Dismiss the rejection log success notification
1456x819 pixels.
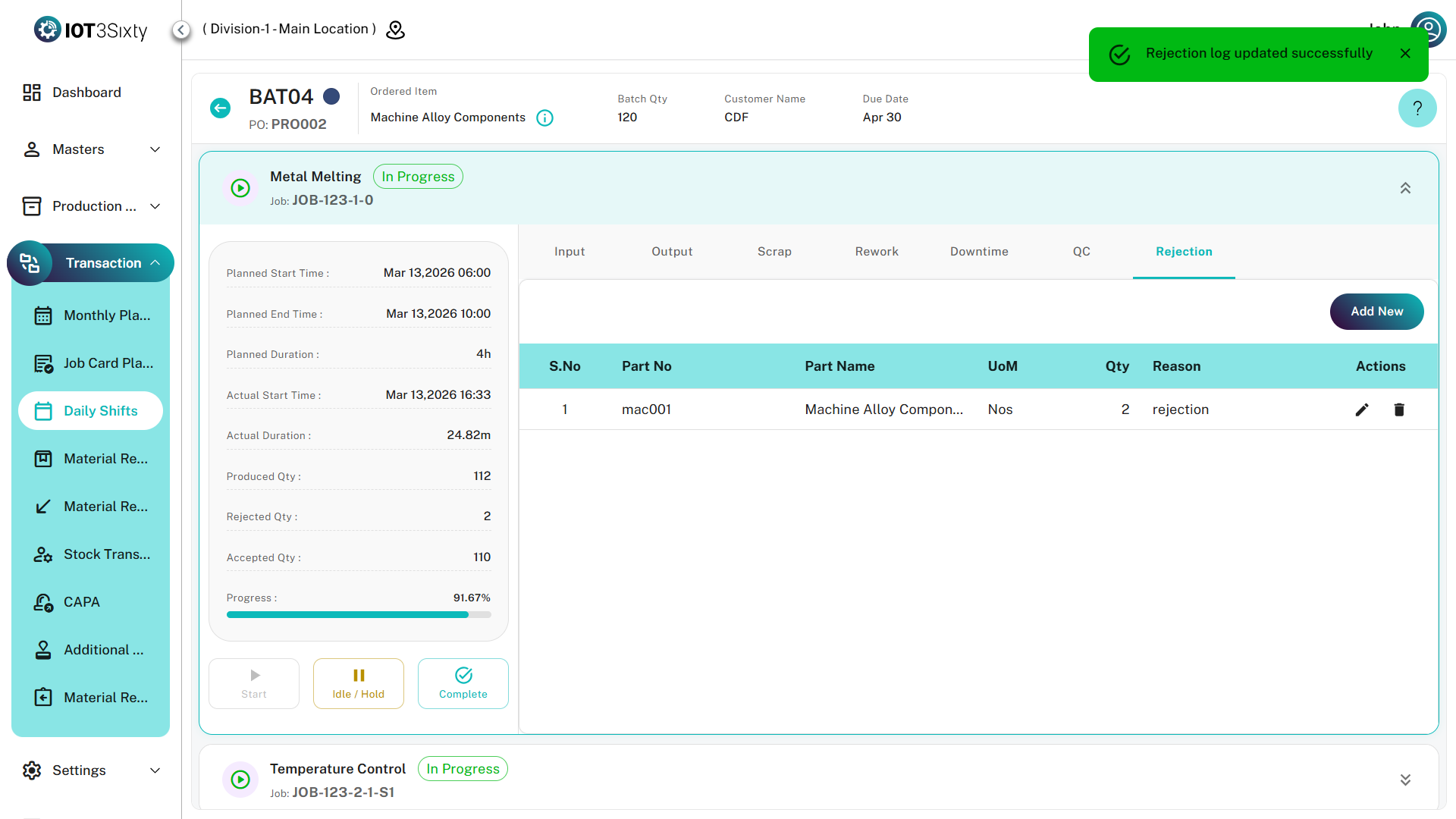(1405, 53)
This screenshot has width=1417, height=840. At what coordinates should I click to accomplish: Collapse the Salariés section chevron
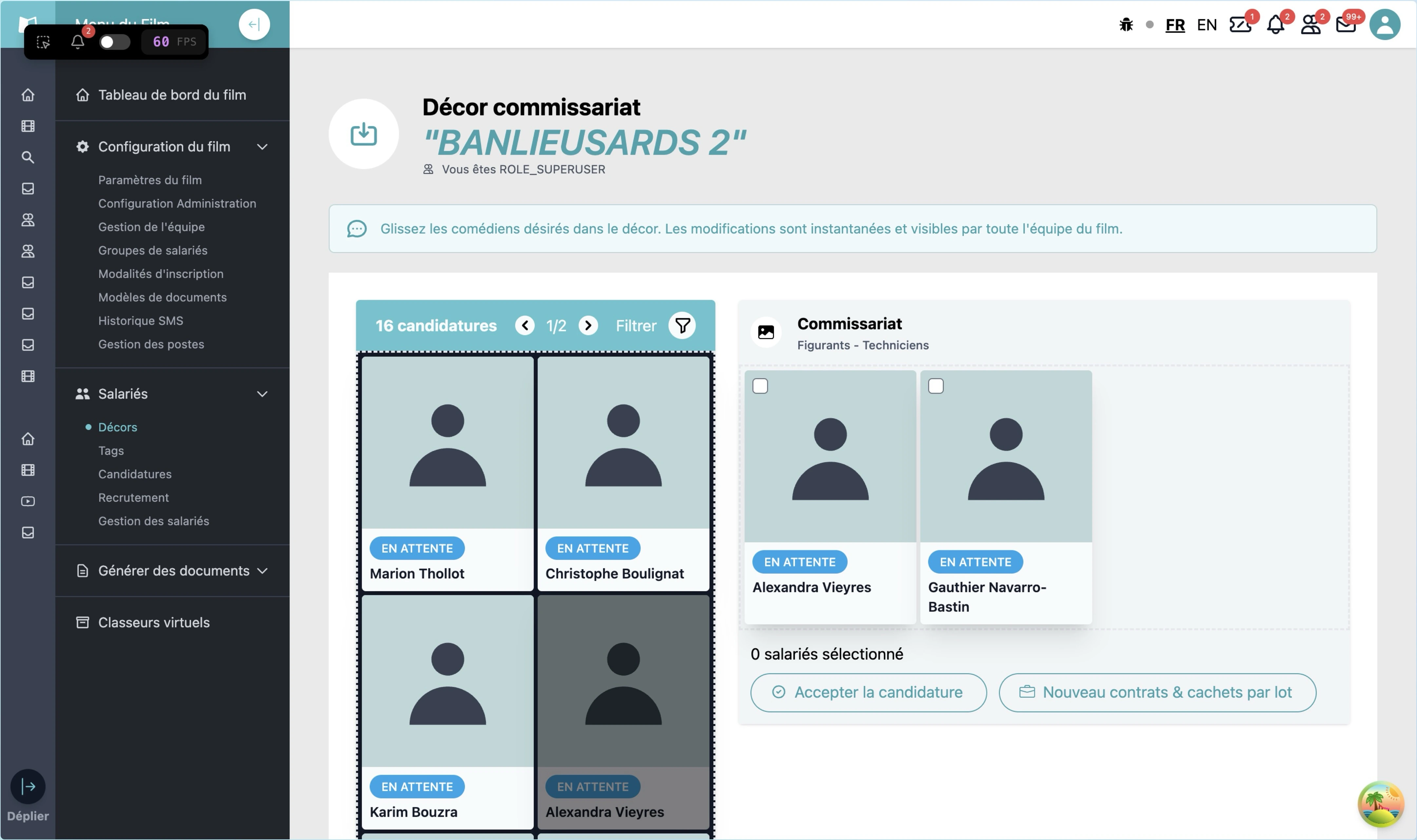[x=262, y=394]
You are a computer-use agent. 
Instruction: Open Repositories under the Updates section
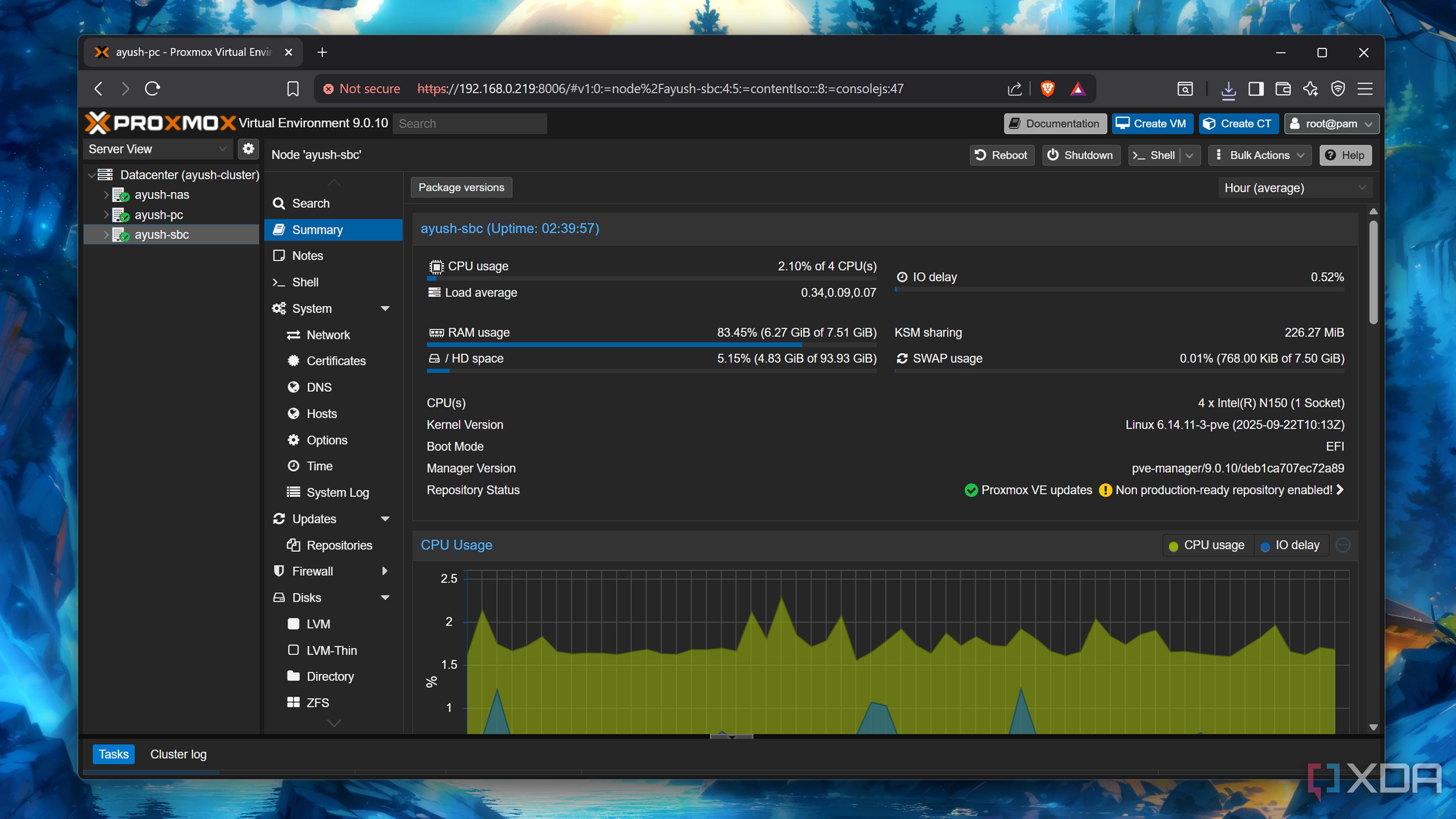339,545
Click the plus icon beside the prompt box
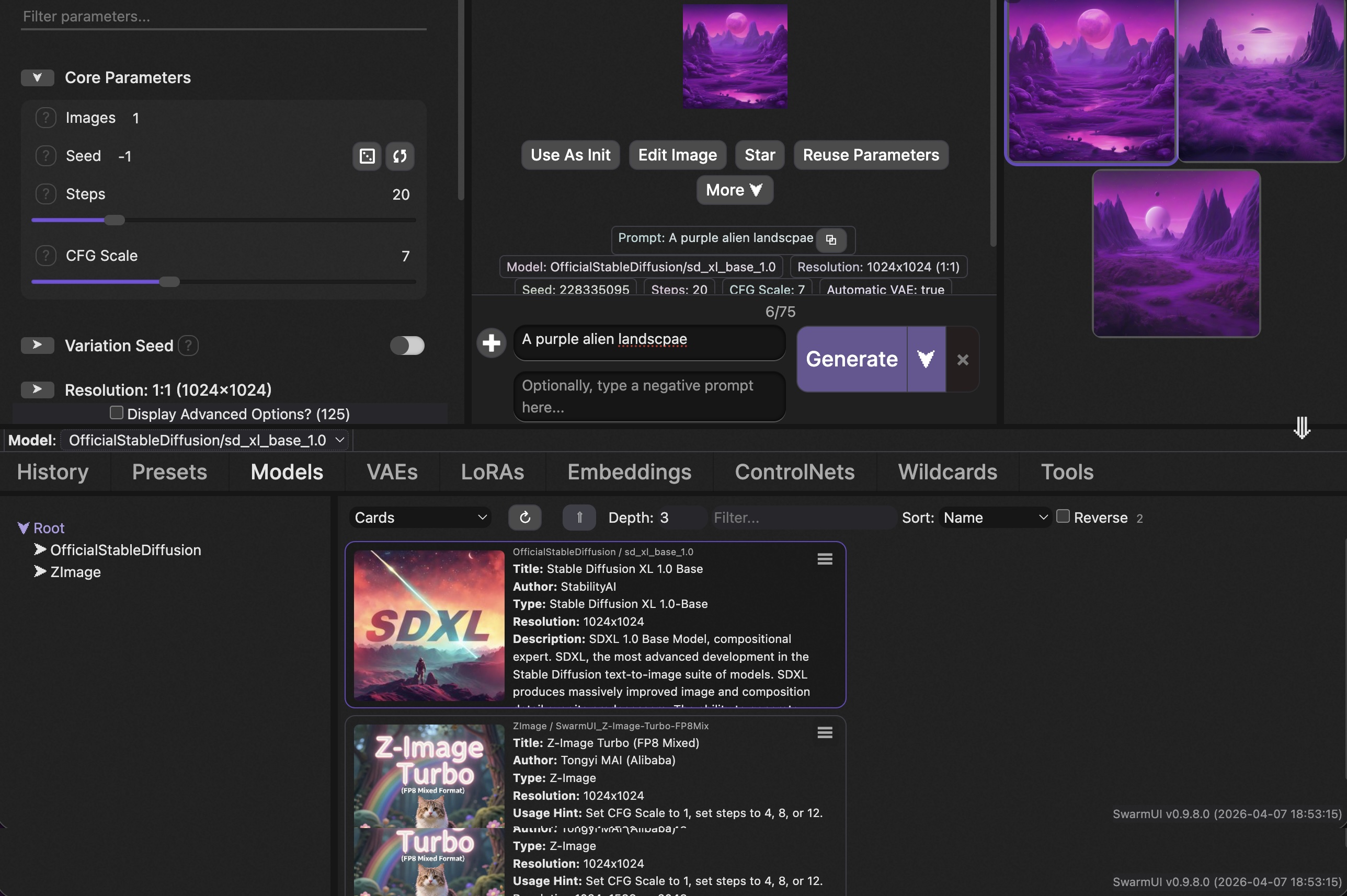The width and height of the screenshot is (1347, 896). tap(491, 343)
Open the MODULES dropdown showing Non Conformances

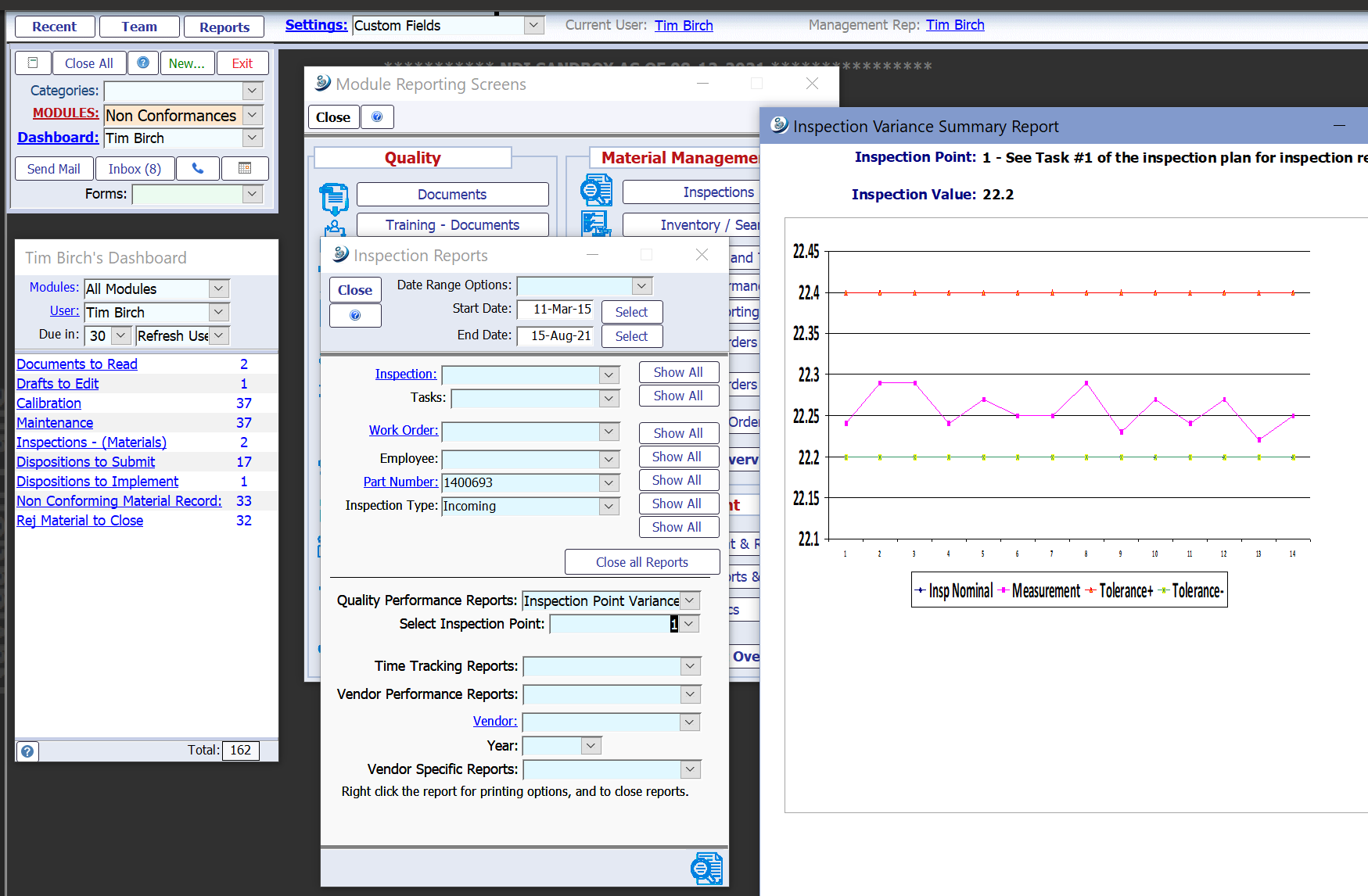pyautogui.click(x=252, y=115)
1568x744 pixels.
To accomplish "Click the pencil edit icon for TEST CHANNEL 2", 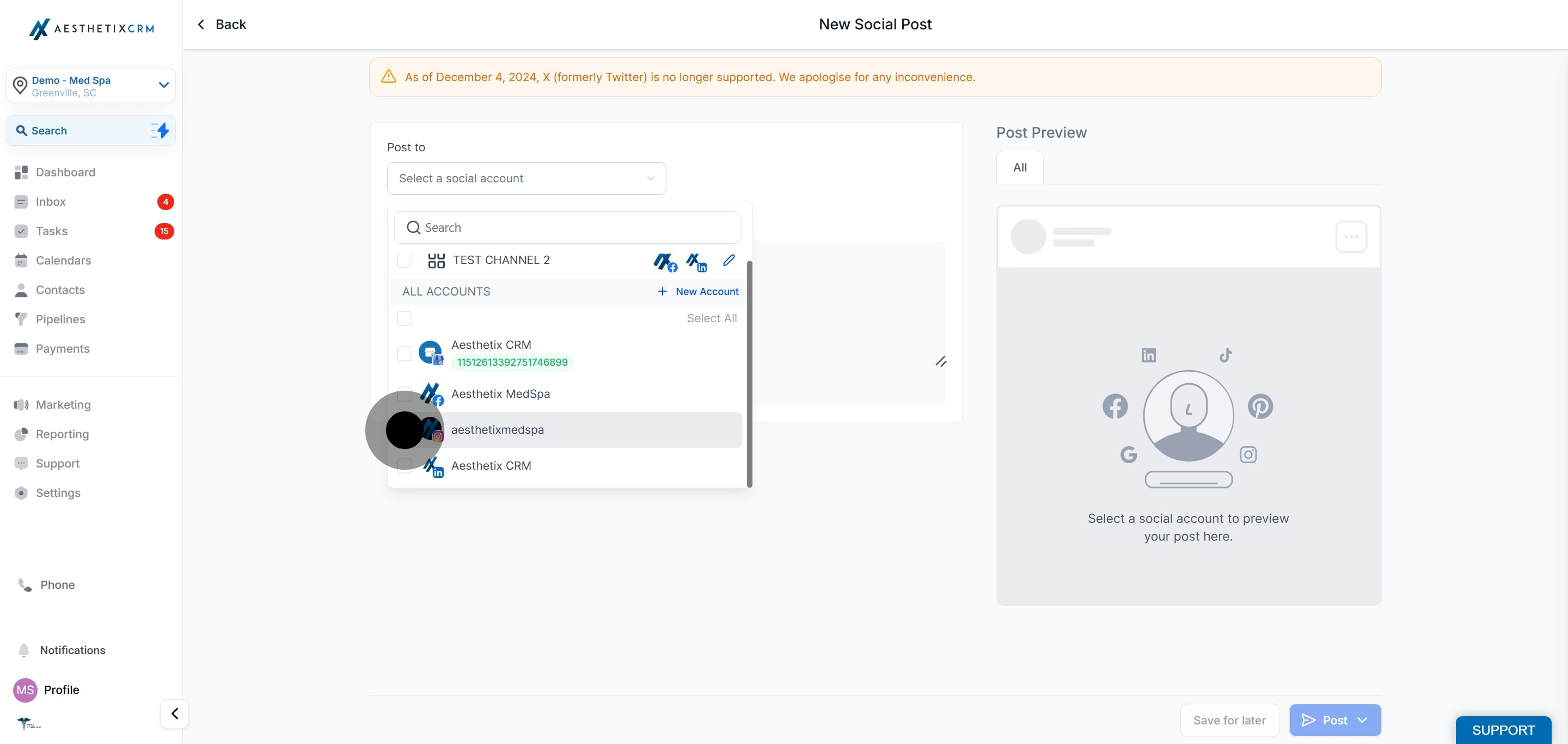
#####
**Task to complete:**
Set the listing down verbatim, excluding pictures.

**Response box:**
Dismiss the rejection log success notification
1456x819 pixels.
(1405, 53)
This screenshot has width=1417, height=840. At what coordinates should I click to accomplish: Collapse the Salariés section chevron
[x=262, y=394]
You are a computer-use agent. 
Instruction: Open Repositories under the Updates section
339,545
Click the plus icon beside the prompt box
The width and height of the screenshot is (1347, 896). tap(491, 343)
Open the MODULES dropdown showing Non Conformances

pyautogui.click(x=252, y=115)
1568x744 pixels.
To accomplish "Click the pencil edit icon for TEST CHANNEL 2", 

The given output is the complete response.